Anchor's proprietary pepducin technology platform is being used to develop novel, small lipopeptides to greatly expand the scope of G protein coupled receptor (GPCR) drug development. GPCRs are a large class of well validated pharmaceutical targets with enormous untapped potential due to the difficulty in selectively modulating the pharmacology of these membrane-bound receptors using traditional approaches, including small molecules and biologics, which target the extracellular ligand binding sites.

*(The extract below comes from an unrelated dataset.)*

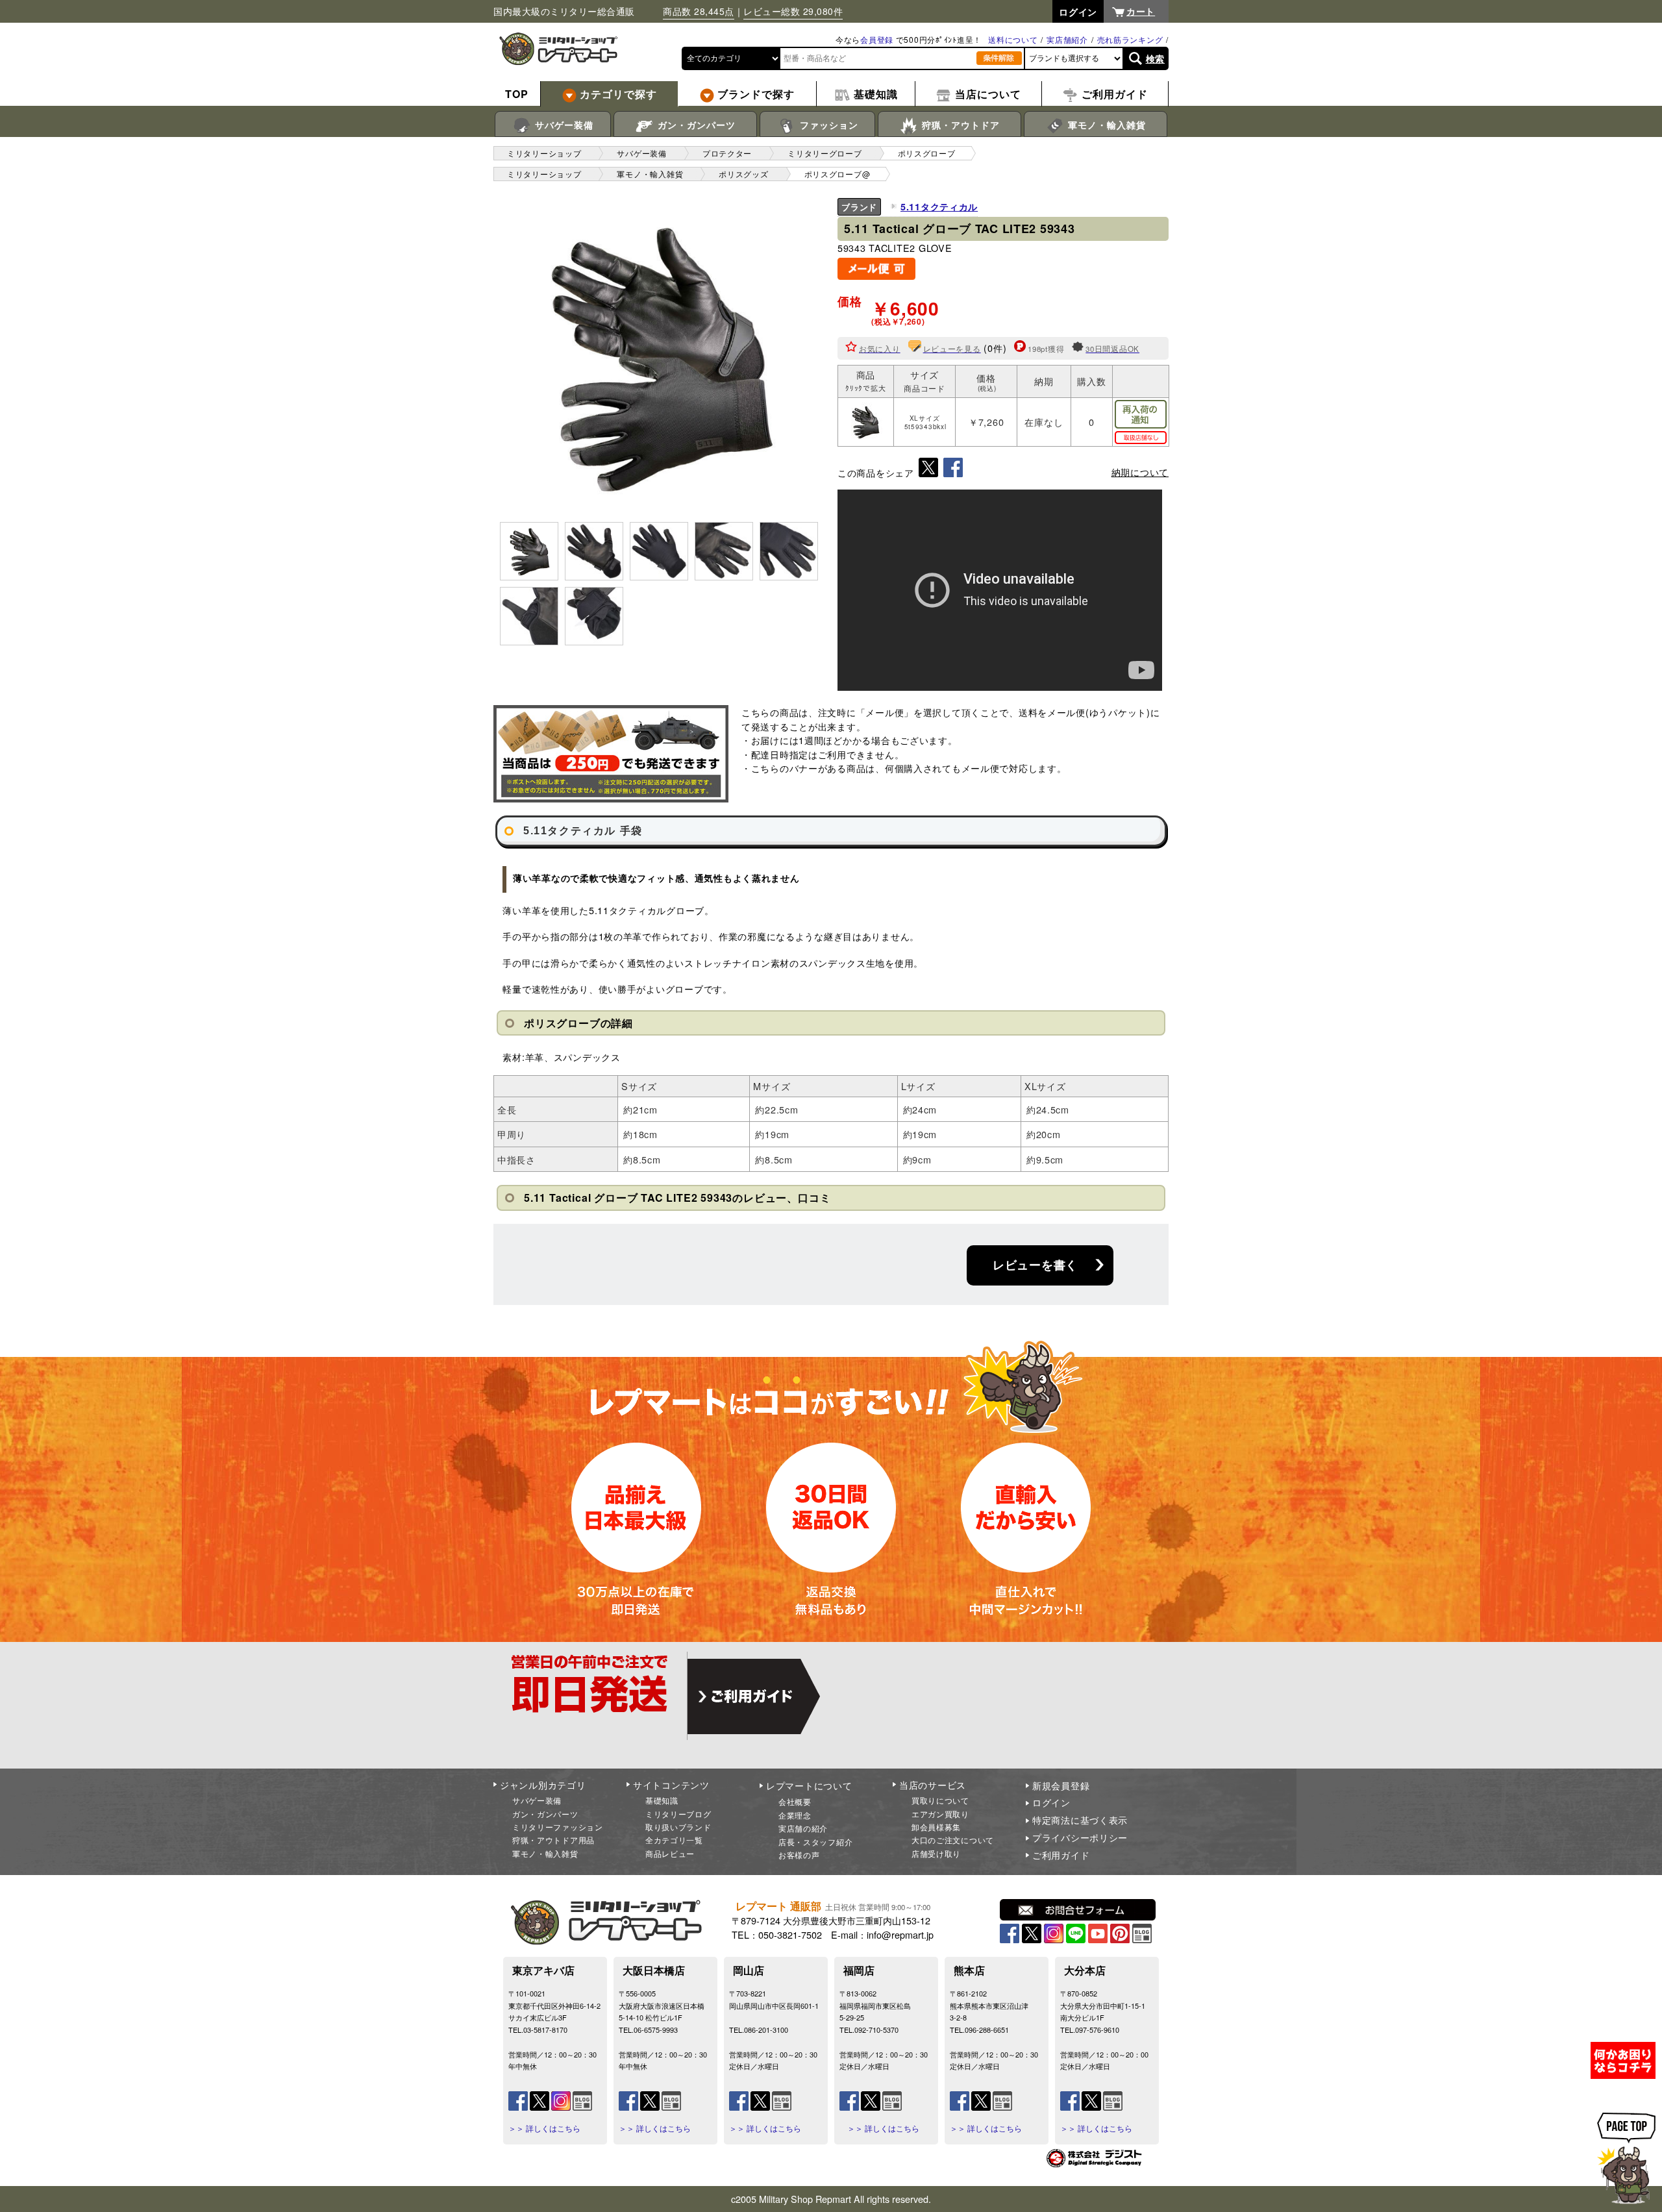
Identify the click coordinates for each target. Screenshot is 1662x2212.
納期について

Pepducin technology comprises a short peptide derived from a GPCR intracellular loop tethered to a hydrophobic moiety. This structure allows pepducin lipopeptides to anchor in the cell membrane lipid bilayer and target the GPCR/G protein interface via a unique intracellular allosteric mechanism. Pepducins for over 15 different GPCRs have been successfully produced, several of which have shown impressive activity in preclinical in vivo models. Anchor's pepducin technology platform represents an entirely new paradigm for disrupting GPCR signal transduction from the inside surface of the cell, potentially transforming the scope of GPCR therapeutics to treat a much wider range of serious illnesses.

Given that pepducin lipopeptides are based on known receptor intracellular loop sequences, the technology bears similarities to biologics but in a small molecular construct that is readily synthesized using traditional peptide synthesis techniques. The ability to use cost effective chemical synthesis approaches enables facile optimization of the pepducin pharmacophore. In addition, pepducin pharmacokinetic properties can be tuned by altering the chemical structure of the hydrophobic membrane tether for any peptide sequence.